25 minutes ago, Jontee said:

its a dirge 

Try to separate the club from the song. I know it’s hard to do. Or just sing it in your head as I’m a Yankee Doodle Dandy. It’s catchy af. 

 
4 hours ago, WalkingCivilWar said:

 And my vote for the least catchy is Carlton’s. It sounds exactly like what it is: a love song. 

The chorus of the song is. 

The entirety of the song  is what is referred to as a British coon song* (a song which stereotyped Africans), drops the n-word in its first verse and was often performed by a singer in blackface. Hence why there was a campaign to have the club song changed at Carlton last year.

https://lyricsplayground.com/alpha/songs/l/lilyoflagunathe.html

* This is the actual terminology used for this type of British music hall song. Unfortunately, a slur is baked into how it is referred to.

1 minute ago, Colin B. Flaubert said:

This is the actual terminology used for this type of British music hall song.
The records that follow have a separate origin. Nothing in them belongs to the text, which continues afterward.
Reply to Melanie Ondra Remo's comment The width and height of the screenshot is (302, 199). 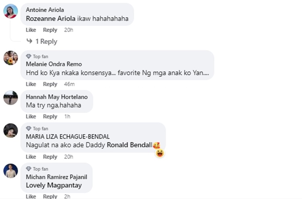[50, 84]
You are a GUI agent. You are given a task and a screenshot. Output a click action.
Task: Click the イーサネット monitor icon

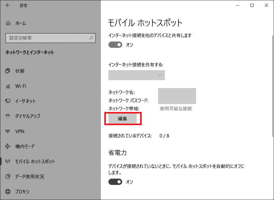(x=8, y=101)

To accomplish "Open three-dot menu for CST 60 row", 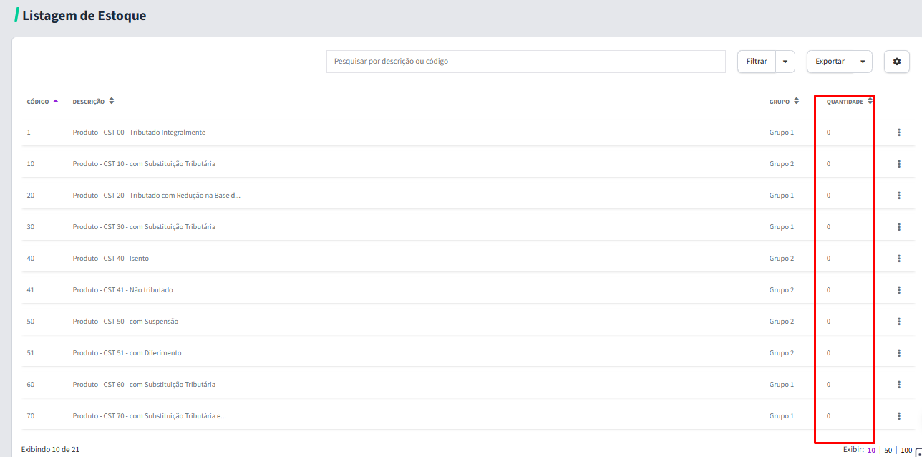I will coord(898,385).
Well, it is rather cheesy.

 
7 minutes ago, Demonstone said:

Well, it is rather cheesy.

There was a reason why Blackadder hated music hall. 😉

More wanting to protect myself from an upbraiding or sanctioning if anything @Demonstone 

Edited by Colin B. Flaubert
'or' not 'of'

1 hour ago, Colin B. Flaubert said:

The chorus of the song is. 

The entirety of the song  is what is referred to as a British coon song* (a song which stereotyped Africans), drops the n-word in its first verse and was often performed by a singer in blackface. Hence why there was a campaign to have the club song changed at Carlton last year.
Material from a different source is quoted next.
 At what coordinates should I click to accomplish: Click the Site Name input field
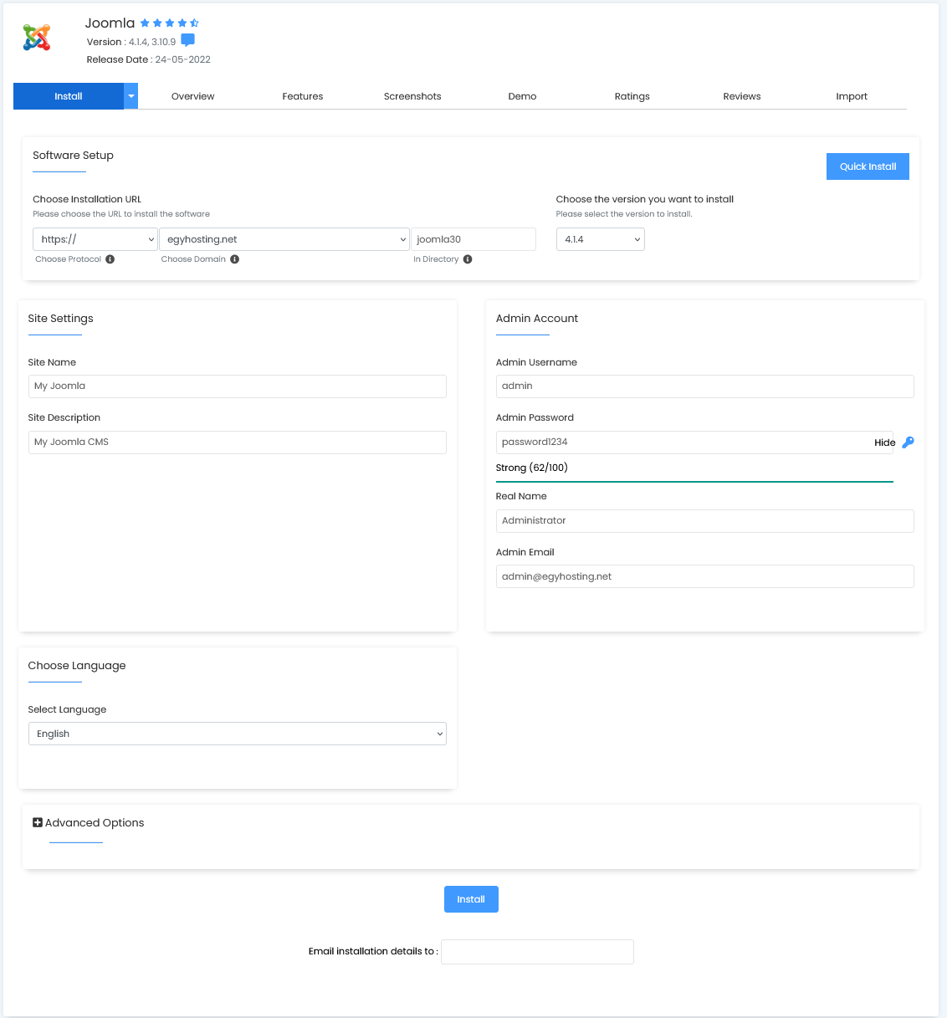click(237, 386)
https://lyricsplayground.com/alpha/songs/l/lilyoflagunathe.html

* This is the actual terminology used for this type of British music hall song. Unfortunately, a slur is baked into how it is referred to.

I thought it was a song called Lily of Laguna. A sad, soppy old love song. I didn’t know it’s dark history. 


7 minutes ago, WalkingCivilWar said:

I thought it was a song called Lily of Laguna. A sad, soppy old love song. I didn’t know it’s dark history. 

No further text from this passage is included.